## [What the exercise asks]
Please render the part of the data below that begins at the line containing "The width and height of the screenshot is (2576, 1372). What" and ends with the line containing "center [1437, 28]." as a numbered list, with blank lines omitted. Include only those lines.

(Dataset records)
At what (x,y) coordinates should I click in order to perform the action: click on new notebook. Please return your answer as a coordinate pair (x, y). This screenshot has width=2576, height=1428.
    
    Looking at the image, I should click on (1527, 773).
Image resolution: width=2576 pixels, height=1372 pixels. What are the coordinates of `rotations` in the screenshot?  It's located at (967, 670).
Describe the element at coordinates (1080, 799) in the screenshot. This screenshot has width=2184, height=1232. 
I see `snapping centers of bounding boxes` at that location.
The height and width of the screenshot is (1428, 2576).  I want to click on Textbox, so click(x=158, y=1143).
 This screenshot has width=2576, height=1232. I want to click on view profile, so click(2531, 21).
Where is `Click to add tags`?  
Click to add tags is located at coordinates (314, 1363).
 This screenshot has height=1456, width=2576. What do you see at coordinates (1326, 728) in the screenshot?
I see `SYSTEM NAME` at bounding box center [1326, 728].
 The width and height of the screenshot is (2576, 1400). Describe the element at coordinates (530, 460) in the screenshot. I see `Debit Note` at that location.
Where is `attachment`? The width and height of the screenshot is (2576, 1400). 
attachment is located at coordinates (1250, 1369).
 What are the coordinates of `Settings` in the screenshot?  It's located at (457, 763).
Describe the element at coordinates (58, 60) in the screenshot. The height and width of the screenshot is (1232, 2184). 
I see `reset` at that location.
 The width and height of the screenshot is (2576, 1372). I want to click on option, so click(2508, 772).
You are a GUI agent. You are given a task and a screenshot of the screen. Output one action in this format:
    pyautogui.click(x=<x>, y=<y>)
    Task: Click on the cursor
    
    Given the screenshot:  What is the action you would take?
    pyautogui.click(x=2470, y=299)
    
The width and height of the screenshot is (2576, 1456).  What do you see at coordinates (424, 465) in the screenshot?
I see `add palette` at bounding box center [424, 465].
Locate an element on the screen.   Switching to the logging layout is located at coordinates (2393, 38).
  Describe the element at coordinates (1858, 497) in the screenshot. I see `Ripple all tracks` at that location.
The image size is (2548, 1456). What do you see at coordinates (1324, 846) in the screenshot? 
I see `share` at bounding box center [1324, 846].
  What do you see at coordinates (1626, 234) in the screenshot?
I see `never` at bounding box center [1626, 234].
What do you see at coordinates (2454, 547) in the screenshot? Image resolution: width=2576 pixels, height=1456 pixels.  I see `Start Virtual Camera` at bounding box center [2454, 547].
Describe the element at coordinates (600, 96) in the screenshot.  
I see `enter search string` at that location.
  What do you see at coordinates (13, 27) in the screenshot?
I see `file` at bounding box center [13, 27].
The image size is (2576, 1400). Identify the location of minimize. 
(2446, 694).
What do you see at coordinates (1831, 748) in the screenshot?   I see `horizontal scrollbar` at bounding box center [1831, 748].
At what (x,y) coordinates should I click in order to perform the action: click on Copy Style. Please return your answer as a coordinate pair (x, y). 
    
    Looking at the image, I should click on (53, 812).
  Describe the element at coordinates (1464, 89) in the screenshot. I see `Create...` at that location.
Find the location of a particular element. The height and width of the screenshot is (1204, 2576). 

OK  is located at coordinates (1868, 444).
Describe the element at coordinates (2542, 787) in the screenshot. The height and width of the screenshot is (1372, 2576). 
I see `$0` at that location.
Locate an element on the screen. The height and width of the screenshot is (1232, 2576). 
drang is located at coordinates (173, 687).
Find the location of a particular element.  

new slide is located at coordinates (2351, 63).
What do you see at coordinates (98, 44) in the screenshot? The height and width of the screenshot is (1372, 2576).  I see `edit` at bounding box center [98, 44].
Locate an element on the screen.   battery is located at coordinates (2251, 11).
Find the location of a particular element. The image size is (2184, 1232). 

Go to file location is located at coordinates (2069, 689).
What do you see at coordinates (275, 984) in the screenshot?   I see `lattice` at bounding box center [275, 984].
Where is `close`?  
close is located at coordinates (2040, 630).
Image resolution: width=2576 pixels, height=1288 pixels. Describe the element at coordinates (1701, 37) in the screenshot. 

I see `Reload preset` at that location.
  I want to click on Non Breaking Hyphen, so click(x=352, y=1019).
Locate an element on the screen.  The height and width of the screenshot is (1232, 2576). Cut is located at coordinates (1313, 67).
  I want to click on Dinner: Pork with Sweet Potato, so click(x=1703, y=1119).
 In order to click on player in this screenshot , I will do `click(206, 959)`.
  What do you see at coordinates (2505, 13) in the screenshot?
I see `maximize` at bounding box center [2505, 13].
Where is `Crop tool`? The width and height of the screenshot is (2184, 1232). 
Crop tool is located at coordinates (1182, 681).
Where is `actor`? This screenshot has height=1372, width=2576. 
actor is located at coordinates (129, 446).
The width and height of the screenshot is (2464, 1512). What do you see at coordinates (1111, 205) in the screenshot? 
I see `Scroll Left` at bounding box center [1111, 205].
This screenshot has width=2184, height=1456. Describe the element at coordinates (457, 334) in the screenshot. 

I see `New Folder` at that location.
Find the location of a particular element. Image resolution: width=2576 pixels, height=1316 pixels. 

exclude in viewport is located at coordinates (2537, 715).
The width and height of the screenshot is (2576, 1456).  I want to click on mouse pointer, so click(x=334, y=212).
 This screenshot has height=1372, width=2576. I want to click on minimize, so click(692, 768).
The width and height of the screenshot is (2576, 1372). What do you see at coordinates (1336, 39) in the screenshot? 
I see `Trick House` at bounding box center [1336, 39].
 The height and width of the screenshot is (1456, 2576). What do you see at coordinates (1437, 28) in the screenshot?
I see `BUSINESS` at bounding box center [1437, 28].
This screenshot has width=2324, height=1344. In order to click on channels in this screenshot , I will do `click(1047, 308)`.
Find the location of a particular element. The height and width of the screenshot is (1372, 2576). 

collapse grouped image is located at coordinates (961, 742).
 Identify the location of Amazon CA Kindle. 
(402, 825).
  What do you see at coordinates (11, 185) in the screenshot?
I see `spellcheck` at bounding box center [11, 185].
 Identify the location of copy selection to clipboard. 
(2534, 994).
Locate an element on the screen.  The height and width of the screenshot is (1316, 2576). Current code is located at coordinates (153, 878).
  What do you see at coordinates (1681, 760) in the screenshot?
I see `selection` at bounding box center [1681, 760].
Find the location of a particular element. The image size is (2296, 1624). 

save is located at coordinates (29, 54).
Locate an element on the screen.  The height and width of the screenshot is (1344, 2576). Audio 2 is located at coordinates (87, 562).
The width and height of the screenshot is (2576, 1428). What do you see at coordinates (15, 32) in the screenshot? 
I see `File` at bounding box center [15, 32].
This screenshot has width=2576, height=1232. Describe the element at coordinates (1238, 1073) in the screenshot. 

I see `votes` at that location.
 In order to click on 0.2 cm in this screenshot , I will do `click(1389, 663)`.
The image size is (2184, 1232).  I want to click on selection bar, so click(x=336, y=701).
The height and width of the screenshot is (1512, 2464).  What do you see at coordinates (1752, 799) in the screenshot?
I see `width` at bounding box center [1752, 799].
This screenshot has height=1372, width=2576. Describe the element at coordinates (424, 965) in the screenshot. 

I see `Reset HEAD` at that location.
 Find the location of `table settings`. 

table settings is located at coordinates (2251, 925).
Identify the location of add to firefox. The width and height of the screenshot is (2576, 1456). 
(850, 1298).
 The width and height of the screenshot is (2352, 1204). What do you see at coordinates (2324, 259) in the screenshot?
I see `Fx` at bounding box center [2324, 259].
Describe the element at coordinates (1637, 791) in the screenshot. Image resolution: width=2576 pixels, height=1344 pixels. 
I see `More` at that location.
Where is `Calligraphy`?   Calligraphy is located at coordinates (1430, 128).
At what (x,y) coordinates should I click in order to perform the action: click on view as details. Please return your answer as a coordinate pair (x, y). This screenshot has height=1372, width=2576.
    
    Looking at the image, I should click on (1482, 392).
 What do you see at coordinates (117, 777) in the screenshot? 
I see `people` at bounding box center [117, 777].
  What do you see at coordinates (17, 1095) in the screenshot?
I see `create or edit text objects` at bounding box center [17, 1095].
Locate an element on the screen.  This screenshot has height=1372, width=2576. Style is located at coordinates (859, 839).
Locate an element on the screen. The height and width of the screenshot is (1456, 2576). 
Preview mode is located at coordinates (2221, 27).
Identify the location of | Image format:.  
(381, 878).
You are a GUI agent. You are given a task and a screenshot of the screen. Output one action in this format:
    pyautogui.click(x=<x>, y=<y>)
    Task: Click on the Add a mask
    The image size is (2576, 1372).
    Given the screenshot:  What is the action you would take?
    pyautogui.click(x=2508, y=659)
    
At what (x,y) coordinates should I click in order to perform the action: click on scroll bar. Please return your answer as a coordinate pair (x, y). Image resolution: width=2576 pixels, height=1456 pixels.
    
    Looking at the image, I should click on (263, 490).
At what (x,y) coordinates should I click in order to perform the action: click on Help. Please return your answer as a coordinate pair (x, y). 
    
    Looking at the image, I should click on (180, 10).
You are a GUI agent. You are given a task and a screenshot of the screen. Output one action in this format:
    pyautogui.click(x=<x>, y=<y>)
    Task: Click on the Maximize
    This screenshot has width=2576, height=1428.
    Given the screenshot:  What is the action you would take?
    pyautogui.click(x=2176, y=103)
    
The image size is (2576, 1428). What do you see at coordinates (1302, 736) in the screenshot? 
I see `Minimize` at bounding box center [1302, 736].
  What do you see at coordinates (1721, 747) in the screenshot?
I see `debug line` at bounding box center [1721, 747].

## [Right answer]
1. The width and height of the screenshot is (2576, 1372). What do you see at coordinates (1336, 39) in the screenshot? 
2. I see `Trick House` at bounding box center [1336, 39].
3.  The height and width of the screenshot is (1456, 2576). What do you see at coordinates (1437, 28) in the screenshot?
4. I see `BUSINESS` at bounding box center [1437, 28].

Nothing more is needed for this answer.